Items listed in a dataset:
• • •

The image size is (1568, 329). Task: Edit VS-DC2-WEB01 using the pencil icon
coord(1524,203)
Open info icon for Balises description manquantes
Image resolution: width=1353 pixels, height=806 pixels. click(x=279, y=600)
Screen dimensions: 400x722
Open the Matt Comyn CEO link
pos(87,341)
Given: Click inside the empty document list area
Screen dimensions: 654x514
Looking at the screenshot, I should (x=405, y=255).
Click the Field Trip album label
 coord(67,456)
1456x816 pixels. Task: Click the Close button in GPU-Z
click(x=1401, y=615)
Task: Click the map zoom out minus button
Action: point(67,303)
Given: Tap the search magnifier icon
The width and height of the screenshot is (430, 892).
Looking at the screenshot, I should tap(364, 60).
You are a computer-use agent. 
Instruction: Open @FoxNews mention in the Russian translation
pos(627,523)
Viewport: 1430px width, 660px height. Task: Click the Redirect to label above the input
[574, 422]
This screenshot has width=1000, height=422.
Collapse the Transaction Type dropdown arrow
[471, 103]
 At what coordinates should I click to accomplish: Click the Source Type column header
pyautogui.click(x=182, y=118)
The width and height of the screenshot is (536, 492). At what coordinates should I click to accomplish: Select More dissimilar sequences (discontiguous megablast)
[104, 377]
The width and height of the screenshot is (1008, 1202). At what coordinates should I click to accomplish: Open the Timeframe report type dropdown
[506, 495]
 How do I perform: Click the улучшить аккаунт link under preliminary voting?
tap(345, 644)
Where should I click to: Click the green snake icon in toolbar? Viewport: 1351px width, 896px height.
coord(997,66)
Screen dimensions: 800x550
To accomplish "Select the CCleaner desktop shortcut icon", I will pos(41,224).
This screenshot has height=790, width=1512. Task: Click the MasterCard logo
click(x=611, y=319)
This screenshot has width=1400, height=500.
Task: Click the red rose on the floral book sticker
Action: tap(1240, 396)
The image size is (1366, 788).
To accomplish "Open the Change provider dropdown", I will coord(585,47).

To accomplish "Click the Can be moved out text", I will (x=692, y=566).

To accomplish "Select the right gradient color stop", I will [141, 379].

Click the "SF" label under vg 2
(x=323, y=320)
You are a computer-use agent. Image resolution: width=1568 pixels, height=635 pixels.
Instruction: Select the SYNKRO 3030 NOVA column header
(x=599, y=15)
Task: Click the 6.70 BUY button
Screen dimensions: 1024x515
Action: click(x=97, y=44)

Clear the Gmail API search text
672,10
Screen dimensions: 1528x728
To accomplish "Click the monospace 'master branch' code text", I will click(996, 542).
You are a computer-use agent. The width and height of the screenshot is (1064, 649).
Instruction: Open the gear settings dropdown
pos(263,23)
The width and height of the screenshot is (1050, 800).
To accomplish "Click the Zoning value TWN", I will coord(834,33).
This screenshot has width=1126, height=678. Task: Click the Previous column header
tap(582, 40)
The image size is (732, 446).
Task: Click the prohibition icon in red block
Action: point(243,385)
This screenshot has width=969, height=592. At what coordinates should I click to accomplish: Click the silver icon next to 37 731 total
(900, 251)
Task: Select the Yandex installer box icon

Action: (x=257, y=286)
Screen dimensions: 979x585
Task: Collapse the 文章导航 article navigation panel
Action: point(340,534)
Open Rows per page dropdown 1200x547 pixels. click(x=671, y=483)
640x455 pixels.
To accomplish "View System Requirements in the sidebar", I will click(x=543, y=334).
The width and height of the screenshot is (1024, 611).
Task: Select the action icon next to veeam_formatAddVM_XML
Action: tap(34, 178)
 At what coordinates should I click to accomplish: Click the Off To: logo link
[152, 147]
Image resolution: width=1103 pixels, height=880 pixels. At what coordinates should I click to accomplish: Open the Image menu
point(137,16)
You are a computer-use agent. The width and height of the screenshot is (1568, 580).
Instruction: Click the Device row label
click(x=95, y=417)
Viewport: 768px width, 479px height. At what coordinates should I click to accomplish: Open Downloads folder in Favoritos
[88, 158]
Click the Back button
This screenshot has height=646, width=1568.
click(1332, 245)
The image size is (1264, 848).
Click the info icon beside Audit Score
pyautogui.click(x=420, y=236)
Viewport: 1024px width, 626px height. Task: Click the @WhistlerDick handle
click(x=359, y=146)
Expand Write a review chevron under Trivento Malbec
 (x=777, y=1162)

• • •

Work item>
Transcribe the full set of records without altering a single character.

Reply to the task>
The image size is (1568, 329). Task: Edit VS-DC2-WEB01 using the pencil icon
coord(1524,203)
Open info icon for Balises description manquantes
Image resolution: width=1353 pixels, height=806 pixels. click(x=279, y=600)
Screen dimensions: 400x722
Open the Matt Comyn CEO link
pos(87,341)
Given: Click inside the empty document list area
Screen dimensions: 654x514
Looking at the screenshot, I should (x=405, y=255).
Click the Field Trip album label
 coord(67,456)
1456x816 pixels. Task: Click the Close button in GPU-Z
click(x=1401, y=615)
Task: Click the map zoom out minus button
Action: point(67,303)
Given: Tap the search magnifier icon
The width and height of the screenshot is (430, 892).
Looking at the screenshot, I should tap(364, 60).
You are a computer-use agent. 
Instruction: Open @FoxNews mention in the Russian translation
pos(627,523)
Viewport: 1430px width, 660px height. Task: Click the Redirect to label above the input
[574, 422]
This screenshot has width=1000, height=422.
Collapse the Transaction Type dropdown arrow
[471, 103]
 At what coordinates should I click to accomplish: Click the Source Type column header
pyautogui.click(x=182, y=118)
The width and height of the screenshot is (536, 492). At what coordinates should I click to accomplish: Select More dissimilar sequences (discontiguous megablast)
[104, 377]
The width and height of the screenshot is (1008, 1202). At what coordinates should I click to accomplish: Open the Timeframe report type dropdown
[506, 495]
 How do I perform: Click the улучшить аккаунт link under preliminary voting?
tap(345, 644)
Where should I click to: Click the green snake icon in toolbar? Viewport: 1351px width, 896px height.
coord(997,66)
Screen dimensions: 800x550
To accomplish "Select the CCleaner desktop shortcut icon", I will pos(41,224).
This screenshot has height=790, width=1512. Task: Click the MasterCard logo
click(x=611, y=319)
This screenshot has width=1400, height=500.
Task: Click the red rose on the floral book sticker
Action: tap(1240, 396)
The image size is (1366, 788).
To accomplish "Open the Change provider dropdown", I will coord(585,47).

To accomplish "Click the Can be moved out text", I will (x=692, y=566).

To accomplish "Select the right gradient color stop", I will [141, 379].

Click the "SF" label under vg 2
(x=323, y=320)
You are a computer-use agent. Image resolution: width=1568 pixels, height=635 pixels.
Instruction: Select the SYNKRO 3030 NOVA column header
(x=599, y=15)
Task: Click the 6.70 BUY button
Screen dimensions: 1024x515
Action: click(x=97, y=44)

Clear the Gmail API search text
672,10
Screen dimensions: 1528x728
To accomplish "Click the monospace 'master branch' code text", I will click(996, 542).
You are a computer-use agent. The width and height of the screenshot is (1064, 649).
Instruction: Open the gear settings dropdown
pos(263,23)
The width and height of the screenshot is (1050, 800).
To accomplish "Click the Zoning value TWN", I will coord(834,33).
This screenshot has width=1126, height=678. Task: Click the Previous column header
tap(582, 40)
The image size is (732, 446).
Task: Click the prohibition icon in red block
Action: point(243,385)
This screenshot has width=969, height=592. At what coordinates should I click to accomplish: Click the silver icon next to 37 731 total
(900, 251)
Task: Select the Yandex installer box icon

Action: (x=257, y=286)
Screen dimensions: 979x585
Task: Collapse the 文章导航 article navigation panel
Action: point(340,534)
Open Rows per page dropdown 1200x547 pixels. click(x=671, y=483)
640x455 pixels.
To accomplish "View System Requirements in the sidebar", I will click(x=543, y=334).
The width and height of the screenshot is (1024, 611).
Task: Select the action icon next to veeam_formatAddVM_XML
Action: tap(34, 178)
 At what coordinates should I click to accomplish: Click the Off To: logo link
[152, 147]
Image resolution: width=1103 pixels, height=880 pixels. At what coordinates should I click to accomplish: Open the Image menu
point(137,16)
You are a computer-use agent. The width and height of the screenshot is (1568, 580).
Instruction: Click the Device row label
click(x=95, y=417)
Viewport: 768px width, 479px height. At what coordinates should I click to accomplish: Open Downloads folder in Favoritos
[88, 158]
Click the Back button
This screenshot has height=646, width=1568.
click(1332, 245)
The image size is (1264, 848).
Click the info icon beside Audit Score
pyautogui.click(x=420, y=236)
Viewport: 1024px width, 626px height. Task: Click the @WhistlerDick handle
click(x=359, y=146)
Expand Write a review chevron under Trivento Malbec
 (x=777, y=1162)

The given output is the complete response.